Other volumes to follow.
Each volume with designed Title-page.
LONDON: HUTCHINSON & CO., PATERNOSTER ROW.
[Illustration: Bust]
[Illustration: Title page]

The Zeit-Geist
L. DOUGALL
Author of Beggars All, What Necessity Knows, etc.
LONDON HUTCHINSON & CO PATERNOSTER ROW
"I ... create evil. I am the Lord." Isa. xlv. 6, 7.
"Where will God be absent? In His face Is light, but in His shadow
there is healing too: Let Guido touch the shadow and be healed!" The

Ring and the Book.
"If Nature is the garment of God, it is woven without seam
throughout." The Ascent of Man.

OXFORD, January 1895.
_When travelling in Canada, in the region north of Lake Ontario, I
came upon traces of the somewhat remarkable life which is the subject
of the following sketch.
Having applied to the school-master in the town where Bartholomew
Toyner lived, I received an account the graphic detail and imaginative
insight of which attest the writer's personal affection. This account,
with only such condensation as is necessary, I now give to the world. I
do not believe that it belongs to the novel to teach theology; but I do
believe that religious sentiments and opinions are a legitimate subject
of its art, and that perhaps its highest function is to promote
understanding by bringing into contact minds that habitually
misinterpret one another._

THE ZEIT-GEIST.
CHAPTER I.
PROLOGUE.
To-day I am at home in the little town of the fens, where the Ahwewee
River falls some thirty feet from one level of land to another. Both
broad levels were covered with forest of ash and maple, spruce and
tamarack; but long ago, some time in the thirties, impious hands built
dams on the impetuous Ahwewee, and wide marshes and drowned
wood-lands are the result.
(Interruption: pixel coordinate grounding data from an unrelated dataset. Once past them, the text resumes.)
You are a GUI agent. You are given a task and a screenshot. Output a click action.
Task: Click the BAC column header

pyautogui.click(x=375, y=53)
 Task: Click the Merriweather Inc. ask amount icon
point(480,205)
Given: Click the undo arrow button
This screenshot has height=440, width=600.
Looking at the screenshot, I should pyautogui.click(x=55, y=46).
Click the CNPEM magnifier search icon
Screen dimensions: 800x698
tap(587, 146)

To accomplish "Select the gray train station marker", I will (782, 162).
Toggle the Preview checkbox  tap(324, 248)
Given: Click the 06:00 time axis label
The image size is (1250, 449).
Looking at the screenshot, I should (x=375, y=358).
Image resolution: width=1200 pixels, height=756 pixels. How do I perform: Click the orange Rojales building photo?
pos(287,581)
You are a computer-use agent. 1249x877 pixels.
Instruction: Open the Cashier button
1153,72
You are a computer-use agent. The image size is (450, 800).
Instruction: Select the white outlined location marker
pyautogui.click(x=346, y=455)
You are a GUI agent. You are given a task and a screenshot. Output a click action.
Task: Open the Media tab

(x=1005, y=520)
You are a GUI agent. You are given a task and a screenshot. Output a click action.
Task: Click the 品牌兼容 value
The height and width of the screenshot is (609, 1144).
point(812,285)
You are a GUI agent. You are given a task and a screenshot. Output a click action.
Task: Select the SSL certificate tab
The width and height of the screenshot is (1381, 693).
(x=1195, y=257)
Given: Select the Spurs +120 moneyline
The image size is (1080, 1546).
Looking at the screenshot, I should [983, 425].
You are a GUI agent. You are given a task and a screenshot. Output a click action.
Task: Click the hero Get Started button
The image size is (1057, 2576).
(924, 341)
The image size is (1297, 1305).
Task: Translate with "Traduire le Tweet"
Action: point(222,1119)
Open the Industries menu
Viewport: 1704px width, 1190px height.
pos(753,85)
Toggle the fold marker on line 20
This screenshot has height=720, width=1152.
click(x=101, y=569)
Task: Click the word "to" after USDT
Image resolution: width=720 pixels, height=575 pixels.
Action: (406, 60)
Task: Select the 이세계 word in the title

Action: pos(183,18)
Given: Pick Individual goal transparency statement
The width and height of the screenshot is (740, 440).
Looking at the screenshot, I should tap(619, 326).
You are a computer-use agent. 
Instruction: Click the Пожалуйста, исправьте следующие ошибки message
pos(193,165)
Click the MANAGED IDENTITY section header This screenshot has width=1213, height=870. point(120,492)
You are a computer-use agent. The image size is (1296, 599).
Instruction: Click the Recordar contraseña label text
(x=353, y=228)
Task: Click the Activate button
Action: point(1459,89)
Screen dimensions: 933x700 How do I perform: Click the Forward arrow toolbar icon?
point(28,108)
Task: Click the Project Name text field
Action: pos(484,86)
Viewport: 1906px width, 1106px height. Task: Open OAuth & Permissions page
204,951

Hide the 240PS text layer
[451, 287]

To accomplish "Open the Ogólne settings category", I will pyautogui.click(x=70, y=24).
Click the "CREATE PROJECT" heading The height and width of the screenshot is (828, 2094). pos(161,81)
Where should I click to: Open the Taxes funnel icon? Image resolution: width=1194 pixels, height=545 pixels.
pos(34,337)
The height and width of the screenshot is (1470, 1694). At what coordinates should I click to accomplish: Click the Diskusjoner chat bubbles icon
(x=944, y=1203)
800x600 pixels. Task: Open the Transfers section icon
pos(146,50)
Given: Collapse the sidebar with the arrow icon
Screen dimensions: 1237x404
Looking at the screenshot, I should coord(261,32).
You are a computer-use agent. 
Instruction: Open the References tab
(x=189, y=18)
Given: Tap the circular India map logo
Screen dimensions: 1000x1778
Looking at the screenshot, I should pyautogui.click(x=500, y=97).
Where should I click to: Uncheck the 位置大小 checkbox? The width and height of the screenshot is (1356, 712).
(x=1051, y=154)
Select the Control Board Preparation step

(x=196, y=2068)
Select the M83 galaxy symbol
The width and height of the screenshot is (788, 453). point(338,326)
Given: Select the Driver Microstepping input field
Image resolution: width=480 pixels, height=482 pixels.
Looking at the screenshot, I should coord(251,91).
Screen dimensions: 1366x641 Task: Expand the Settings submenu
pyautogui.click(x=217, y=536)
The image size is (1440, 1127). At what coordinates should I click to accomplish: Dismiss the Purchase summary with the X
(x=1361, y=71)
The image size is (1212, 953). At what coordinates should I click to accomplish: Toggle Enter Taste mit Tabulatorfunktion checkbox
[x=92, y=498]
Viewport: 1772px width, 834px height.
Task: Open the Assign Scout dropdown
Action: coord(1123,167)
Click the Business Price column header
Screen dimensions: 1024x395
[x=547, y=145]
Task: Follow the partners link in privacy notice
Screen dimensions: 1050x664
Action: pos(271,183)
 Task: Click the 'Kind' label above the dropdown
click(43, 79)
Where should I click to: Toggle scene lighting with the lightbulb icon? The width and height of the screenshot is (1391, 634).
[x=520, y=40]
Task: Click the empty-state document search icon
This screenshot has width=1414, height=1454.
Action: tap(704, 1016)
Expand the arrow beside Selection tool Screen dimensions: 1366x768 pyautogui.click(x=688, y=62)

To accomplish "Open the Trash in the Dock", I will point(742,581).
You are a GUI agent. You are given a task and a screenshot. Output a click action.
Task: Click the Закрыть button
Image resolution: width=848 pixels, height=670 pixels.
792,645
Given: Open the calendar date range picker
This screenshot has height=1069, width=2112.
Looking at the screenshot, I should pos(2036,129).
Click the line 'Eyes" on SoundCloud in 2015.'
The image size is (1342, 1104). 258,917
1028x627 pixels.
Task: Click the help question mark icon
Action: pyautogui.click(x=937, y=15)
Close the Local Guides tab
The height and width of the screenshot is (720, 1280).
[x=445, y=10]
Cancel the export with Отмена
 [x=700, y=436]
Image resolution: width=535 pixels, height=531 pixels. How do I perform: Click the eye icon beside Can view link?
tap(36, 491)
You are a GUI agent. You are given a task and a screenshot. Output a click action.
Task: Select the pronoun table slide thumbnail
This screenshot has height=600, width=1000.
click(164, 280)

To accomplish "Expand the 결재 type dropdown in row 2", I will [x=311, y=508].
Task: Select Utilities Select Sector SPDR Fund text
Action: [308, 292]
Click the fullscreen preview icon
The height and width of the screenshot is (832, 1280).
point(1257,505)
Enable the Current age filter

Yet just immediately at Fentown there is
neither marsh nor dead tree; the river dashes over its ledge of rock in a
foaming flood, runs shallow and rapid between green woods, and all

about the town there are breezy pastures where the stumps are still
standing, and arable lands well cleared. The little town itself has a
thriving look. Its public buildings and its villas have risen, as by the
sweep of an enchanter's wand, in these backwoods to the south of the
Ottawa valley.
There was a day when I came a stranger to Fentown. The occasion of
my coming was a meeting concerning the opening of new schools for
the town--schools on a large and ambitious plan for so small a place.
When the meeting was over, I came out into the street on a mild
September afternoon. The other members of the School Council were
with me. There were two clergymen of the party. One of them, a young
man with thin, eager face, happened to be at my side.
"This Mr. Toyner, whose opinion has been so much consulted, was not
here to-day?" I said this interrogatively.
"No, ah--but you'll see him now. He has invited you all to a garden
party, or something of that sort. He's in delicate health. Ah--of course,
you know, it is natural for me to wish his influence with the Council
were much less than it is."
"Indeed! He was spoken of as a philanthropist."
"It's a very poor love to one's fellow-man that gives him all that his
vanity desires in the way of knowledge without leading him into the
Church, where he would be taught to set the value of everything in its
right proportion."
I was rather struck with this view of the function of the Church.
"Certainly," I replied, "to see all things in right proportion is wisdom;
but I heard this Toyner mentioned as a religious man."
"He has some imaginations of his own, I
Continue reading on your phone by scaning this QR Code

 / 53
Tip: The current page has been bookmarked automatically. If you wish to continue reading later, just open the Dertz Homepage, and click on the 'continue reading' link at the bottom of the page.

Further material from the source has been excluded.